● Extrait du document:
┏━━
L'homme s'est longtemps défini à partir de la seule pensée, il était fier de sa capacité à concevoir et à se déterminer. C'est d'ailleurs ce qu'Antonio Damasio a critiqué dans « l'Erreur de Descartes » (Odile Jacob, 1995). En fait, n'importe quelle journée de notre vie est jalonnée d'émotions et de sentiments souvent violents : désirs, craintes, frustrations, comme plaisirs et joies. « Je fais l'hypothèse, dit notre auteur, que la souffrance a conduit les humains à l'introspection. »

Nombre de nos comportements sont régulés par nos sentiments, nous les utilisons à des fins pratiques et sociales. Camaraderie, amitié, amour, mais aussi agression, domination, sadisme construisent nos rapports avec autrui. « Les sentiments naissent quand la vie est sur la corde raide. » Antonio Damasio en recherche la genèse dans la naissance de l'évolution et de la culture. Les affects interviennent par exemple sous forme de joie ou de frustration dans la réussite ou l'échec social.

De manière générale, on constatera que les sentiments réussissent là où les simples idées échouent. Cela tient à leur nature même, car « ils sont le fruit d'un partenariat, d'une coopération entre le corps et le cerveau, qui interagissent via des voies nerveuses et des molécules chimiques circulant librement ». Des données que l'auteur inscrit astucieusement dans le processus de différenciation entre l'esprit humain et celui des autres espèces.
┗━━
● Données enregistrées:
┏━━
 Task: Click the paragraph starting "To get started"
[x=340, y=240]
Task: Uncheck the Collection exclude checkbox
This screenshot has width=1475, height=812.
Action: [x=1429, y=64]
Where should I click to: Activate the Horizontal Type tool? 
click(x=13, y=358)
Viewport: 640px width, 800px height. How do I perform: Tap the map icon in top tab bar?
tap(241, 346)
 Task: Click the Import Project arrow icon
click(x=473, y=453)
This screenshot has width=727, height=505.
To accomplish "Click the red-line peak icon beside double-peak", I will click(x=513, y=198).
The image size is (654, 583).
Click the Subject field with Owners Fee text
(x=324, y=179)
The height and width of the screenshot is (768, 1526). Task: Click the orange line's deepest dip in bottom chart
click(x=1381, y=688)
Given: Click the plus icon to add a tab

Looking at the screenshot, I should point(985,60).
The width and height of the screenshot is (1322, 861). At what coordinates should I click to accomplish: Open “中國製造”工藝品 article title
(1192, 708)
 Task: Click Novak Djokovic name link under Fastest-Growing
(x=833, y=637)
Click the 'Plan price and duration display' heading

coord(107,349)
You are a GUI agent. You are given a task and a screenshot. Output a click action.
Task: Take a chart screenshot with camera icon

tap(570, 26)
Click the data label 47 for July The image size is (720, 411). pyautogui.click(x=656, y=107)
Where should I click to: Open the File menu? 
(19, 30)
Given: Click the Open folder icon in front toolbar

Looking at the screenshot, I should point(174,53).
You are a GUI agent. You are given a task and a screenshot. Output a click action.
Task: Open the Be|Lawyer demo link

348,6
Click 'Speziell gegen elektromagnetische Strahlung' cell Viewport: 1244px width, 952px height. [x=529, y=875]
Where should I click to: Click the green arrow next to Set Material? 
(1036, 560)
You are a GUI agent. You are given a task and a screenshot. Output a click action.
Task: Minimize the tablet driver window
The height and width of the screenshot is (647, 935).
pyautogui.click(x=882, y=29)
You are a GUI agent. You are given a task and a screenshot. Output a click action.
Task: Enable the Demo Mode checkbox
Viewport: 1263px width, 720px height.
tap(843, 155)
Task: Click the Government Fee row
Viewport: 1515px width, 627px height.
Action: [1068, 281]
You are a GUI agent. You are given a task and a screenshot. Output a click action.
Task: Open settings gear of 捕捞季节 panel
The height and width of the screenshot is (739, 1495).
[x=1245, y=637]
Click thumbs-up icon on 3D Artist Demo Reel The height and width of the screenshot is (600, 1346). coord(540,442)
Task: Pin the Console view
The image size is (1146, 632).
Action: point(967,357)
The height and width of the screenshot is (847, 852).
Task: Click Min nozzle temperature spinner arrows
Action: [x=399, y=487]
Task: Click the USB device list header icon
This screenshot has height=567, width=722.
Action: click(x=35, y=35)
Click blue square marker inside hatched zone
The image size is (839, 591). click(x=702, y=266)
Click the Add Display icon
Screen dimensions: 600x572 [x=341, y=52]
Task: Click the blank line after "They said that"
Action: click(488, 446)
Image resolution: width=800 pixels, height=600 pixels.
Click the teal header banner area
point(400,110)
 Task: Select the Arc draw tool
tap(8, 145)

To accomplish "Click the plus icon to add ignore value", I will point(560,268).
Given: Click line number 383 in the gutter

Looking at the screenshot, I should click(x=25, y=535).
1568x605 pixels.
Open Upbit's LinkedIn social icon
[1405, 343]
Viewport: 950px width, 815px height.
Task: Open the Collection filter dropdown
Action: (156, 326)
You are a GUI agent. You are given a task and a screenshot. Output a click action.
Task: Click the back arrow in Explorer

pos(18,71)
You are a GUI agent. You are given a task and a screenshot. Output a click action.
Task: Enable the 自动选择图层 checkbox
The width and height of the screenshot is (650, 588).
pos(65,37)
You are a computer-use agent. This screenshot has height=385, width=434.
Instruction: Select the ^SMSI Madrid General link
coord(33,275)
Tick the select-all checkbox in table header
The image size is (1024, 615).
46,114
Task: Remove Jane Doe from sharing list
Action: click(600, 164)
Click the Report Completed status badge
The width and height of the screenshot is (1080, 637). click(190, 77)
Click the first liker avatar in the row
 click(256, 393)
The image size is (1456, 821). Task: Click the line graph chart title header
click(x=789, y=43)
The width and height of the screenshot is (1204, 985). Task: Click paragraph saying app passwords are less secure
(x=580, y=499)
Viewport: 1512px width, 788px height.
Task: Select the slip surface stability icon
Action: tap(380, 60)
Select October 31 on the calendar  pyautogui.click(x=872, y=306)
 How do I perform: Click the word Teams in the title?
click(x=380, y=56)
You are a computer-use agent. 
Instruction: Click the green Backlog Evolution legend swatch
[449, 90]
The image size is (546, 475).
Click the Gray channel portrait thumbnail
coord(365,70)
┗━━
● Exercices à faire:
1 > D'après le texte sur les sentiments, de quoi les sentiments sont-ils le fruit ?
2 > Poursuivez le texte sur les sentiments à partir de sa dernière phrase.
Vous n'avez pas besoin des lignes.

● Corrigé:
1 > D'un partenariat, d'une coopération entre le corps et le cerveau.

2 >
Ces études font apercevoir en leur centre le rôle de l'homéostasie, « la capacité commune à tous les organismes vivants de maintenir leurs opérations biochimiques et physiologiques dans une fourchette de valeurs compatibles avec la survie », une sorte de thermostat permanent. Et là encore, dit Antonio Damasio, sensations et sentiments font office de sentinelles au travers du bien-être et du malaise ressentis. C'est sans doute la raison pour laquelle ils ont été conservés au fil de l'évolution.

L'homéostasie est cette force irrépressible qui fait que la vie se continue et s'affirme avec une immense puissance. Un concept qui peut apparaître à mi-chemin entre le neurobiologique et la philosophie. On peut n'y voir qu'une entité abstraite baptisant la difficulté plus que l'expliquant. Spinoza la nommait « Conatus » et Bergson « Élan vital ».